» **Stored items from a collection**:
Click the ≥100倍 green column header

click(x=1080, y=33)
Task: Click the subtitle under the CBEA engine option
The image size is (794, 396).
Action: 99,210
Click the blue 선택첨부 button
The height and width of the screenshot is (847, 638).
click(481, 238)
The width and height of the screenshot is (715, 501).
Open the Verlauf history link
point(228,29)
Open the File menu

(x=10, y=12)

---

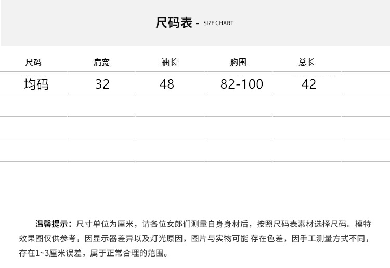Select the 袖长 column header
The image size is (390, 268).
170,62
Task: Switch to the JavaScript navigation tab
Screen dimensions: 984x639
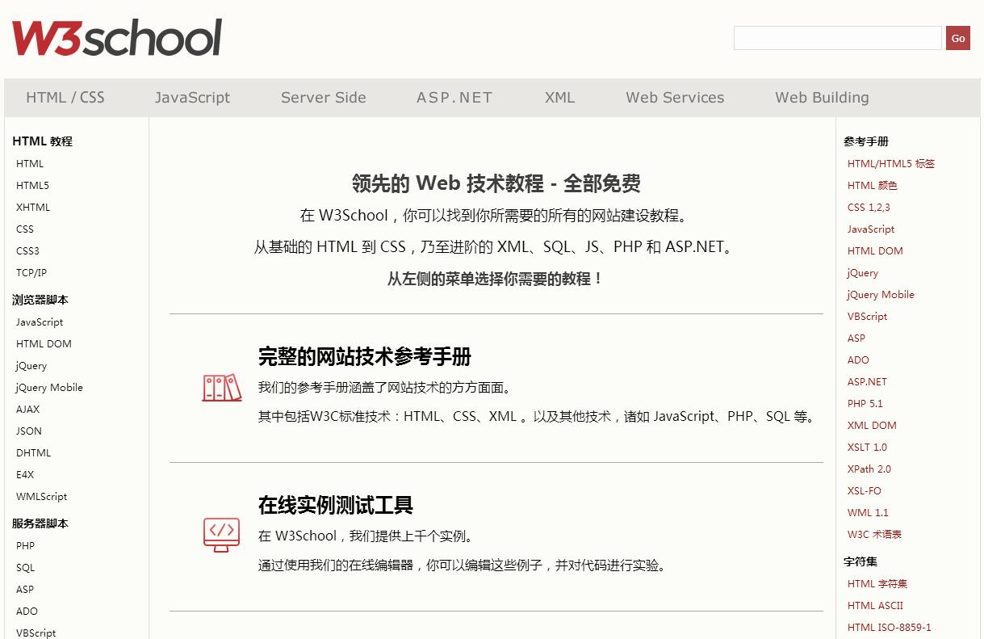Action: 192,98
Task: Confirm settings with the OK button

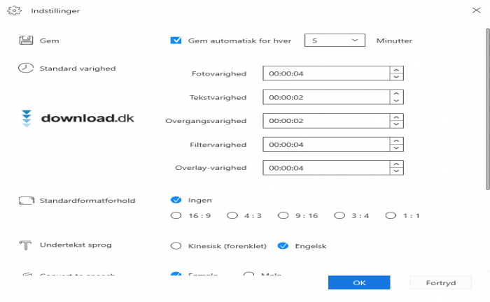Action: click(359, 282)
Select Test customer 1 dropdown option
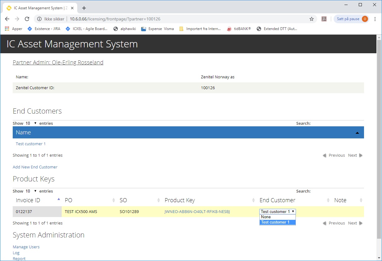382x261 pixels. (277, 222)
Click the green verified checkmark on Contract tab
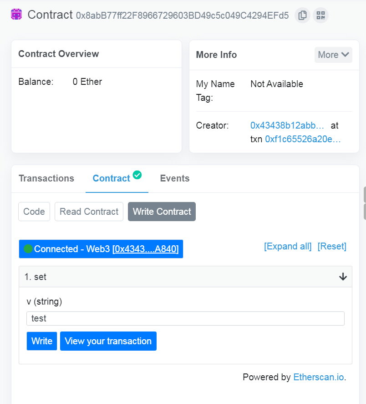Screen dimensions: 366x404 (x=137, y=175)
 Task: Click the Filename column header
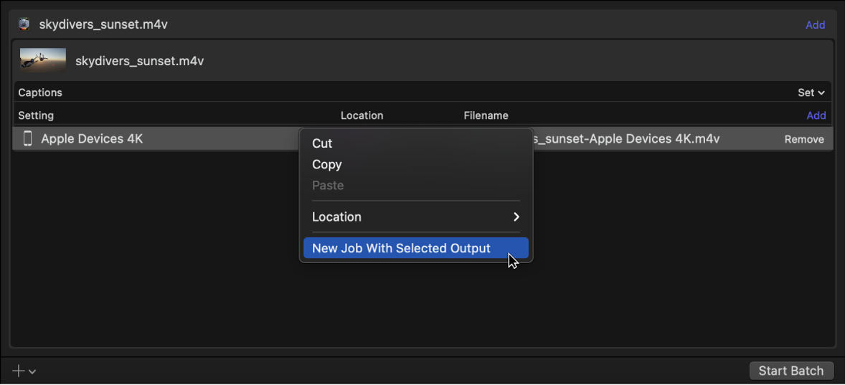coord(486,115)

» **WORK ITEM**: In the data above, retype exactly and only the lines between the one holding "Task: Click the subtitle" and the one holding "The width and", inclusive.

» **EXPECTED OUTPUT**:
Task: Click the subtitle under the CBEA engine option
The image size is (794, 396).
Action: 99,210
Click the blue 선택첨부 button
The height and width of the screenshot is (847, 638).
click(481, 238)
The width and height of the screenshot is (715, 501).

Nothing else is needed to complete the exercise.